* **Exercise**:
Up to and including the line bearing "1915x1080 pixels.", output every line of the entries exactly as written, starting from the first; pictures stay out.

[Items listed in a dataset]
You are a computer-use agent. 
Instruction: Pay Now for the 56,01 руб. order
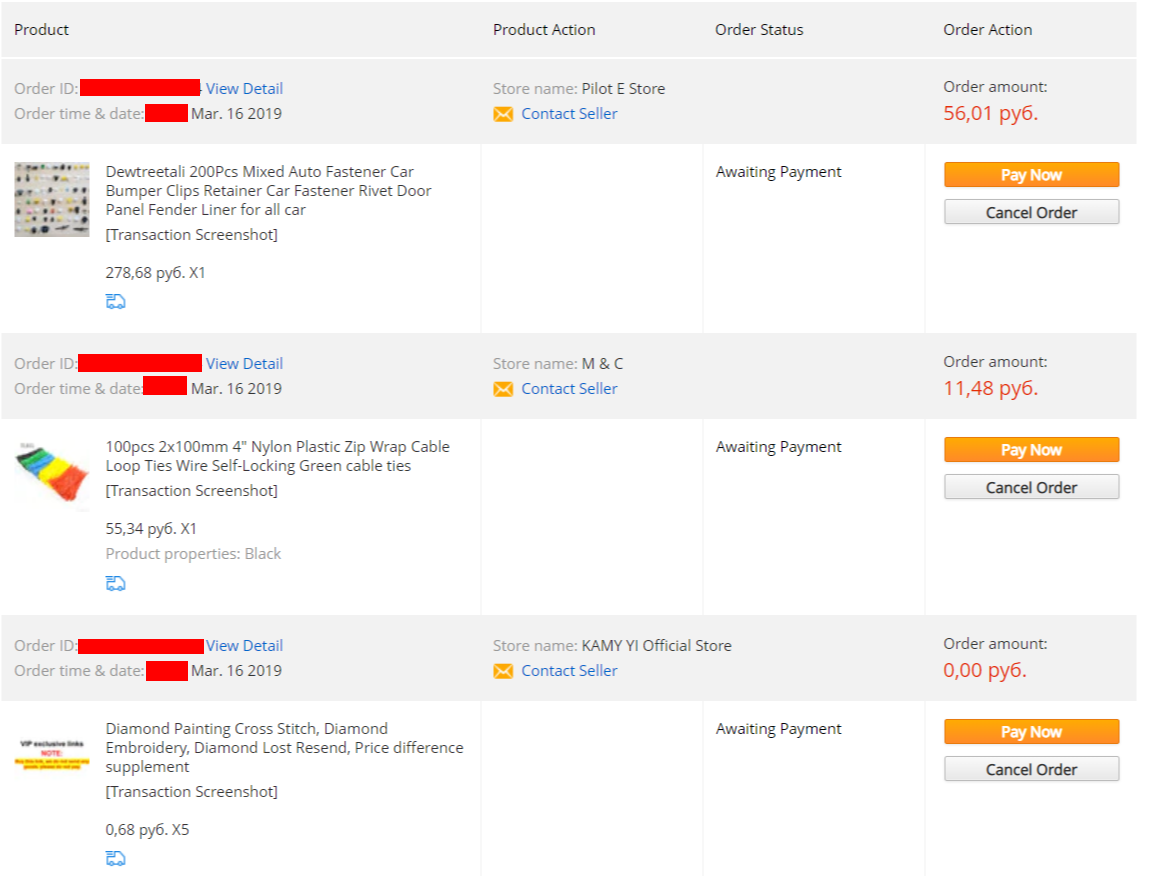(x=1032, y=175)
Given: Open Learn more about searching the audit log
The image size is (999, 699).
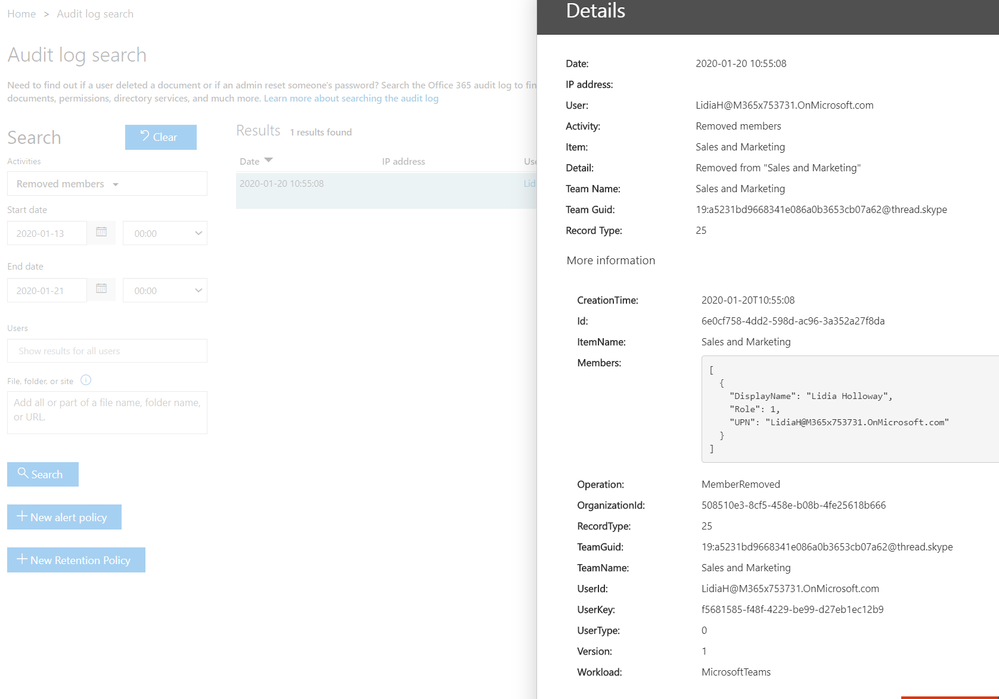Looking at the screenshot, I should click(351, 98).
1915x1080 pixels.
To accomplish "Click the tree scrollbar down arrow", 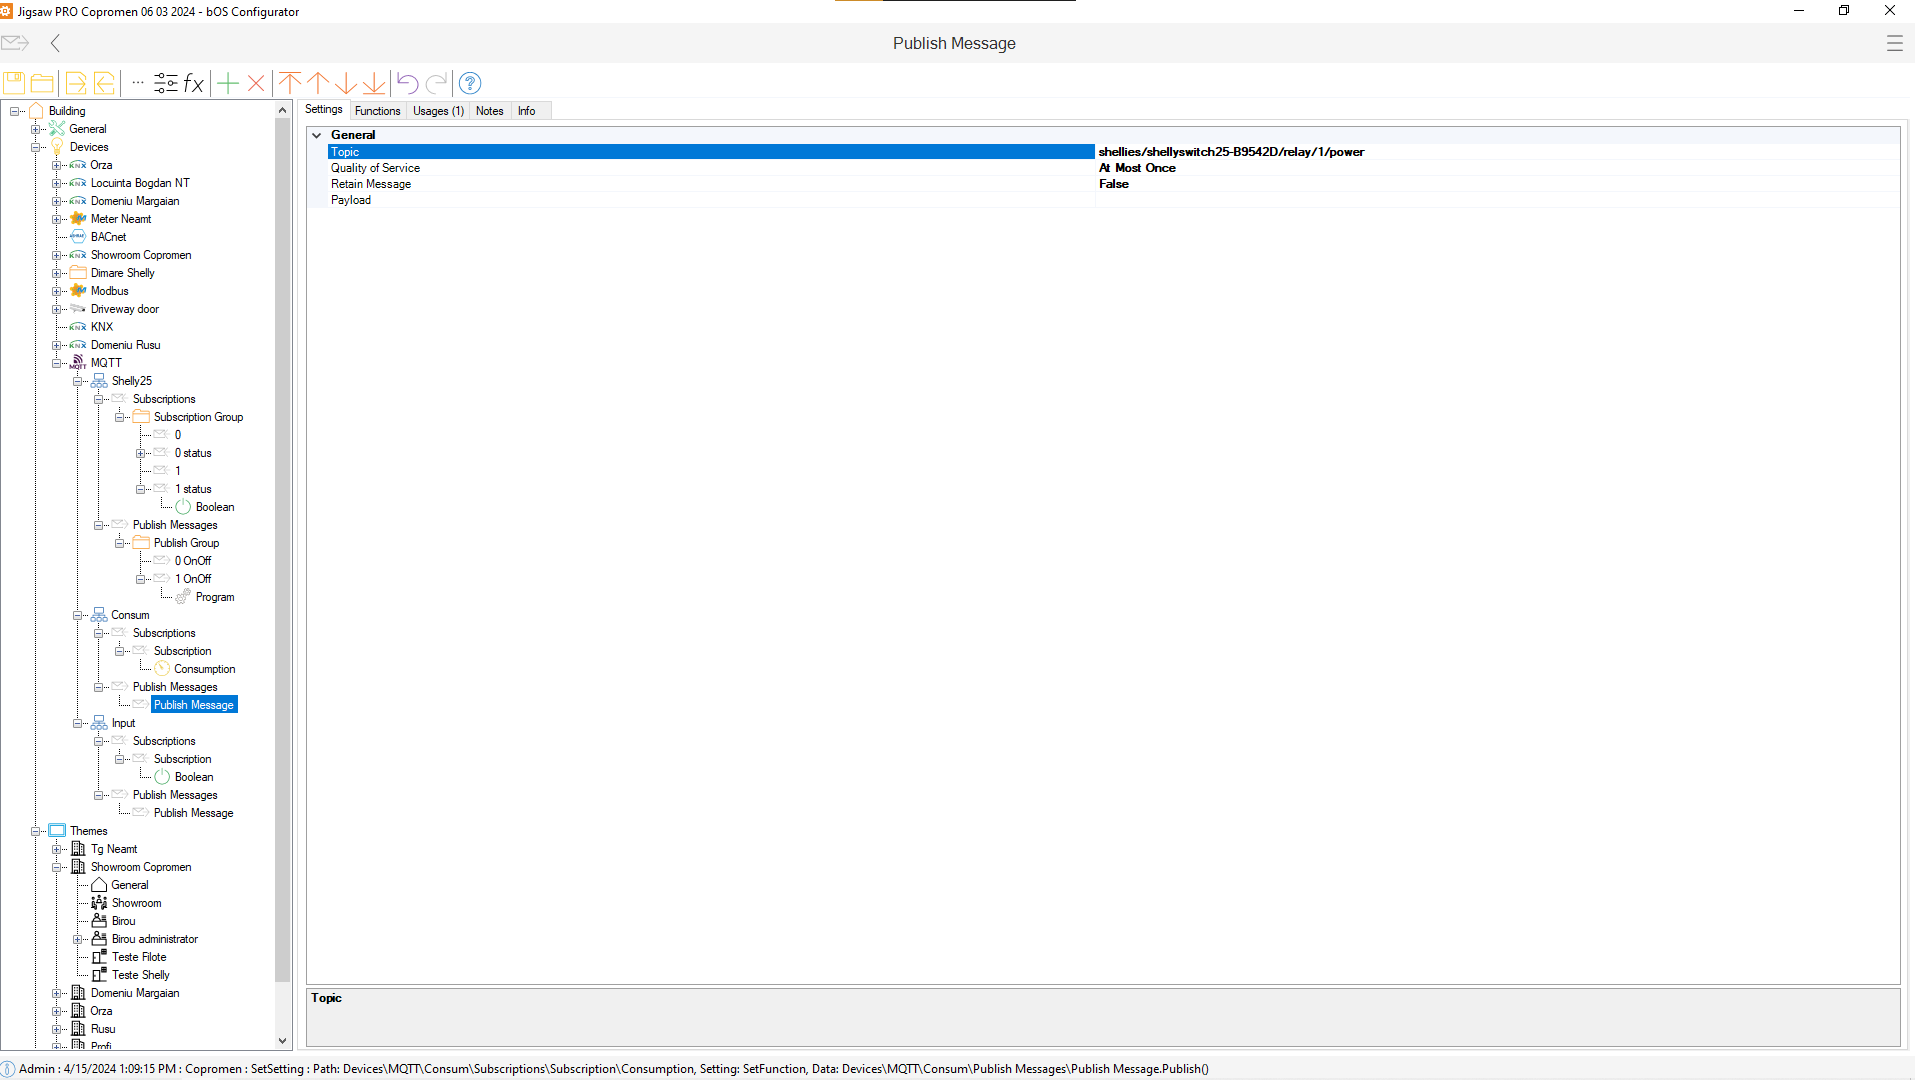I will (282, 1040).
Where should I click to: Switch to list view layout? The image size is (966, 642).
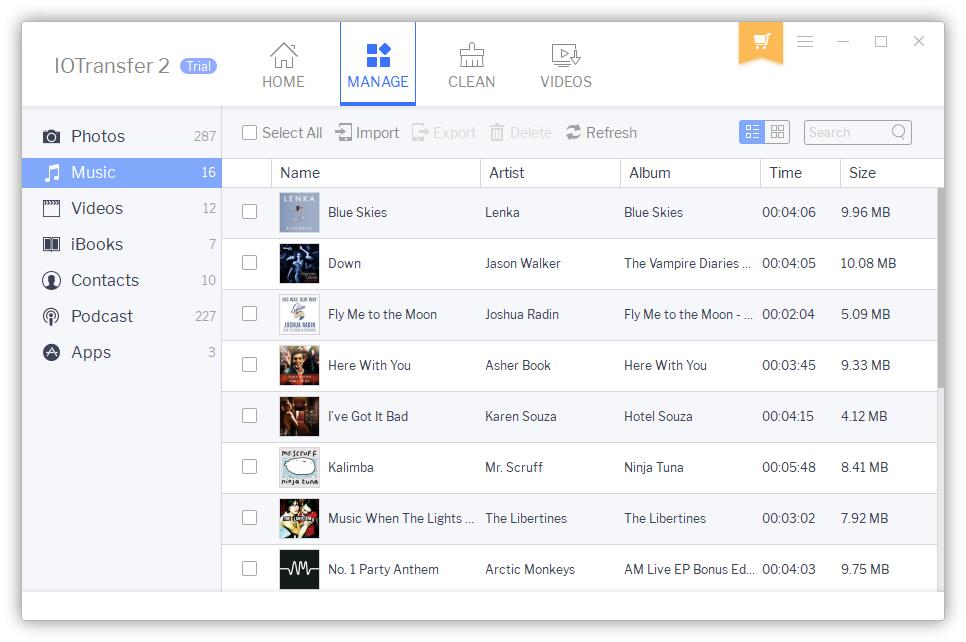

* **Answer for this exercise**:
You are a computer-use agent. 
Instruction: Pay Now for the 56,01 руб. order
(x=1032, y=175)
Given: Open Learn more about searching the audit log
The image size is (999, 699).
Looking at the screenshot, I should click(351, 98).
1915x1080 pixels.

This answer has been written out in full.